PROJECTION ON A LINE

Alicia Y. Tsai; Authors: Laurent EI Ghaoui; Contributors: Phan Hoang, Tony Tin, Ha To Tam, Nguyen Van Kep, Le Dinh Nam, Juliette Decugis, Nguyen Quoc Cuong.; Giuseppe C. Calafiore

3 PROJECTION ON A LINE

3.1. Definition

Consider the line in $\mathbb{R}^n$ passing through $x_0 \in \mathbb{R}^n$ and with direction $u \in \mathbb{R}^n$ :

$\begin{align*} \{x_0 + tu: t \in \mathbb{R}\} \end{align*}$

Example 1: A line in $\mathbb{R}^2$ passing through the point $x_0 = (0,1)$ , with direction $u=(0.8944, 0.4472)$ .

The projection of a given point $x$ on the line is a vector $z$ located on the line, that is closest to $x$ (in Euclidean norm). This corresponds to a simple optimization problem:

$\begin{align*} \min\limits_{t} ||x-(x_0+tu)||_2 \end{align*}$

This particular problem is part of a general class of optimization problems known as least-squares.
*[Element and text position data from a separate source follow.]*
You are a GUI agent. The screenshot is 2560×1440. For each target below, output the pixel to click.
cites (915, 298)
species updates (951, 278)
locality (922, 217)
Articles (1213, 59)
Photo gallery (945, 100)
It is also a special case of a Euclidean projection on a general set.


	Example 2: Projection of the vector $x=(1.6, 2.28)$ on a line passing through the origin ( $x_0 = 0$ ) and with (normalized) direction $u = (0.8944, 0.4472)$ .
	At optimality the ‘‘residual’’ vector $x-z$ is orthogonal to the line, hence $z = tu$ , with $t = x^Tu = 2.0035$ . Any other point on the line is farther away from the point $x$ than its projection $z$ is.
	The scalar $t = u^T x$ , ie the scalar product between $x$ and $u$ , is the component of $x$ along the normalized direction $u$ .
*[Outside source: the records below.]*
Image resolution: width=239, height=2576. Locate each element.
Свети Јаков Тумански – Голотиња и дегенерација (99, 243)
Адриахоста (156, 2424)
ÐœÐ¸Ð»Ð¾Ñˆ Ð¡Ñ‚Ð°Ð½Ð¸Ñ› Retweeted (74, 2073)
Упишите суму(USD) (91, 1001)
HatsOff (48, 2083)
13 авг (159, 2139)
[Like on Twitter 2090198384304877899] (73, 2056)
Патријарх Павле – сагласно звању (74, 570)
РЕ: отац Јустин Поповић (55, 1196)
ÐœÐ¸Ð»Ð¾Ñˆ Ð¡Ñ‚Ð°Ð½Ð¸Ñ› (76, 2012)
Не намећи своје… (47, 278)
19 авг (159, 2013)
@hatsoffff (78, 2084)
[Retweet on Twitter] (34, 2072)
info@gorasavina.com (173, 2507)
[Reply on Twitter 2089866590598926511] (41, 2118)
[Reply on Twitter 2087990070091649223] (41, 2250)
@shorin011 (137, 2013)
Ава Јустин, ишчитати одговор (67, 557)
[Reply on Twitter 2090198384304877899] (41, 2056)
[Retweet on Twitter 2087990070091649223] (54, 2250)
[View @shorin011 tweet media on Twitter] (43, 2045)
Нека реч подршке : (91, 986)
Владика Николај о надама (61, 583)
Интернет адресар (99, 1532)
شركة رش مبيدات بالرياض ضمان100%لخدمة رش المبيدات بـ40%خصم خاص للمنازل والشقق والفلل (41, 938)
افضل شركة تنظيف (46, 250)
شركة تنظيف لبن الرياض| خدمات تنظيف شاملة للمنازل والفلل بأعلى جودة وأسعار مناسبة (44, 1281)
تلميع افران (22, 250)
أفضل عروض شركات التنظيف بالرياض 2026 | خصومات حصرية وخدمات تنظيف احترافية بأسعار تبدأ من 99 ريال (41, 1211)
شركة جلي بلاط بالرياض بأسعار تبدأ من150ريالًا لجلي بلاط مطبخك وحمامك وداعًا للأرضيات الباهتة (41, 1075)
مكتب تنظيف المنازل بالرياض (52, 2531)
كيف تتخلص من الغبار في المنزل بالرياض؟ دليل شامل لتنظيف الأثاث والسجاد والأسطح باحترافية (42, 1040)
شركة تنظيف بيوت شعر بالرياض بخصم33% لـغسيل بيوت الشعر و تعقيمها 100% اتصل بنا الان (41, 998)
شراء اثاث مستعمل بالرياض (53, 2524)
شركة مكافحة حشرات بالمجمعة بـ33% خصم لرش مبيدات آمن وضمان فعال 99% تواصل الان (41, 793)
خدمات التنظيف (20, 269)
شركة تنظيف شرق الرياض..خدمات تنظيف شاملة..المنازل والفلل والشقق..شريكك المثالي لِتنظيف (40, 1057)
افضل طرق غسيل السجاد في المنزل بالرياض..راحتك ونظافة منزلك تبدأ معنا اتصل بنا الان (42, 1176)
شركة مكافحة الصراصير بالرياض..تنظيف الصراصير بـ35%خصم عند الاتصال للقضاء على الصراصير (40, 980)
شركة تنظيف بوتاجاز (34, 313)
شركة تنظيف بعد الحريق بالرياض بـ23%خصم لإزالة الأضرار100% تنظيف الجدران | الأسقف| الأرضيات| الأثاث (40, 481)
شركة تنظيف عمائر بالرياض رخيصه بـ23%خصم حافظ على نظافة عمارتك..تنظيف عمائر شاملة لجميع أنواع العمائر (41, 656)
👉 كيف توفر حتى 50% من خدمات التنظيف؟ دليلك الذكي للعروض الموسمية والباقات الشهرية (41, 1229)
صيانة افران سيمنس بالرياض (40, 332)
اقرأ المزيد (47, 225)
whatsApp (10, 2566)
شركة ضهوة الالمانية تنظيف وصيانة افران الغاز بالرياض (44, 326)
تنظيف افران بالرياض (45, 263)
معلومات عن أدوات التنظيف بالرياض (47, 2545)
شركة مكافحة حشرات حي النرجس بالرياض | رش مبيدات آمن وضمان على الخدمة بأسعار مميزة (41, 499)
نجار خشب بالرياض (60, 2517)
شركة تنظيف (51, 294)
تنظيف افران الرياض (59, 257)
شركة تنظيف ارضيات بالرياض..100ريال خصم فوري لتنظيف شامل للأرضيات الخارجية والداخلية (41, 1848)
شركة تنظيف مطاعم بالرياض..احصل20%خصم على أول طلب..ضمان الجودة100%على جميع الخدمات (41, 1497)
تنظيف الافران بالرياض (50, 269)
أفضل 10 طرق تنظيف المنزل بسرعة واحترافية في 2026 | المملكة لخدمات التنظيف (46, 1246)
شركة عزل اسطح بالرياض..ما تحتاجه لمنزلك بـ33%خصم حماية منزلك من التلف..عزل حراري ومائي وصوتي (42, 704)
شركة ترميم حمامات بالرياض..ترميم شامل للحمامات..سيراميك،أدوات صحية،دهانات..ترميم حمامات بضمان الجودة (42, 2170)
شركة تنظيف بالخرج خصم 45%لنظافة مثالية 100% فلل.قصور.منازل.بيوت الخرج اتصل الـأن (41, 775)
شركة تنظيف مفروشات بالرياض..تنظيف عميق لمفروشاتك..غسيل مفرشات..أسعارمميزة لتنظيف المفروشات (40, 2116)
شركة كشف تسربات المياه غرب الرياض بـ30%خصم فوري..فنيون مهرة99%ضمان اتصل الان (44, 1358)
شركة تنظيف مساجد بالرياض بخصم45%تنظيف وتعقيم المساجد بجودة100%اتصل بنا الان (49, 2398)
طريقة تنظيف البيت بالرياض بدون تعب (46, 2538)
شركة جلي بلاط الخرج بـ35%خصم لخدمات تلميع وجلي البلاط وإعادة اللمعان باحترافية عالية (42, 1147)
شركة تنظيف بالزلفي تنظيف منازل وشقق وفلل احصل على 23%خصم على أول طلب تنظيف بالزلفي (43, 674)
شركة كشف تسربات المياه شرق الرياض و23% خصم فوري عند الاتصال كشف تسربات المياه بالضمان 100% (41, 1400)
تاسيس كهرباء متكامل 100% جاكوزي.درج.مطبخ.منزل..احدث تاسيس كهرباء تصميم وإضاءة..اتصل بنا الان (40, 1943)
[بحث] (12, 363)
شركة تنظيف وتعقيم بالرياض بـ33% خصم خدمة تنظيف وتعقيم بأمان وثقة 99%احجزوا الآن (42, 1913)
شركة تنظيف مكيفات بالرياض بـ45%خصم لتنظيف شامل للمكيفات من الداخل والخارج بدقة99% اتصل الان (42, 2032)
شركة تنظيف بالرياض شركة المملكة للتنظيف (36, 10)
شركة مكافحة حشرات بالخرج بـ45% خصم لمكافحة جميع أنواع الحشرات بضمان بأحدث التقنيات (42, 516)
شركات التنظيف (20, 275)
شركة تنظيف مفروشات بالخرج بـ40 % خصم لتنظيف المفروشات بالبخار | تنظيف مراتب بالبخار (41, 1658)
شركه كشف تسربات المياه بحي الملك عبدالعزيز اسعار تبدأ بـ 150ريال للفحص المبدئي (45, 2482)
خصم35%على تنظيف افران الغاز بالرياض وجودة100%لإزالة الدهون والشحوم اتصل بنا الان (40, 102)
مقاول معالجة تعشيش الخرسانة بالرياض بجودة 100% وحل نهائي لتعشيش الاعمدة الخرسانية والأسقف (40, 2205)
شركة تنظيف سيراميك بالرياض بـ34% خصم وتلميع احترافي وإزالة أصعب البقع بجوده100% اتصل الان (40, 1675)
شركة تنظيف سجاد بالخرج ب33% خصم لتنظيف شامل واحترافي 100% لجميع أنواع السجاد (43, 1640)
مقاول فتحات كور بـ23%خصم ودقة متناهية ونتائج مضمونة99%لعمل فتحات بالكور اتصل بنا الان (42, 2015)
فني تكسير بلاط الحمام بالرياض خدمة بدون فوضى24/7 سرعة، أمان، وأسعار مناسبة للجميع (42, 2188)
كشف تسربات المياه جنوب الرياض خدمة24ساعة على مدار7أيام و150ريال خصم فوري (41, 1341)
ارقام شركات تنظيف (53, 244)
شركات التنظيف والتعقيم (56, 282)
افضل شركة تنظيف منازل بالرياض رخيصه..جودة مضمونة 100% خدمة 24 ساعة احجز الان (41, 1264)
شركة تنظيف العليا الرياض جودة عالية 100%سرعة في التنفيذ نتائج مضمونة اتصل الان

3.2. Closed-form expression

Assuming that $u$ is normalized, so that $||u||_2=1$ , the objective function of the projection problem reads, after squaring:

$\begin{align*} ||x-x_0-tu||_2^2 = t^2 - 2tu^T(x-x_0) + ||x-x_0||_2^2 = (t-u^T(x-x_0))^2 + \text{{constant}} \end{align*}$

Thus, the optimal solution to the projection problem is

$\begin{align*} t^* = u^T(x-x_0) \end{align*}$

and the expression for the projected vector is

$\begin{align*} z^* = x_0 + t^*u = x_0 + u^T(x-x_0)u \end{align*}$

The scalar product $u^T(x-x_0)$ is the component of $x-x_0$ along $u$ .
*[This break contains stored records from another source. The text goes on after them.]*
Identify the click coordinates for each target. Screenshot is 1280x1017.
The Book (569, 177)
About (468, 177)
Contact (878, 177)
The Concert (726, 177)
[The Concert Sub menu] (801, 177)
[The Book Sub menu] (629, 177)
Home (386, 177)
In the case when $u$ is not normalized, the expression is obtained by replacing $u$ with its scaled version $u/||u||_2$ :

$\begin{align*} z^* = x_0 + t^*u = x_0 + \frac{u^T(x-x_0)}{u^T u}u \end{align*}$

3.3. Interpreting the scalar product

We can now interpret the scalar product between two non-zero vectors $x, u$ , by applying the previous derivation to the projection of $x$ on the line ${\bf L}$ of direction $u$ passing through the origin. If $u$ is normalized ( $||u||_2 = 1$ ), then the projection of $x$ on ${\bf L}$ is $z^* = (u^T x)u$ . Its length is $||z^*||_2 = |u^Tx|$ . (See above figure from Example 2.)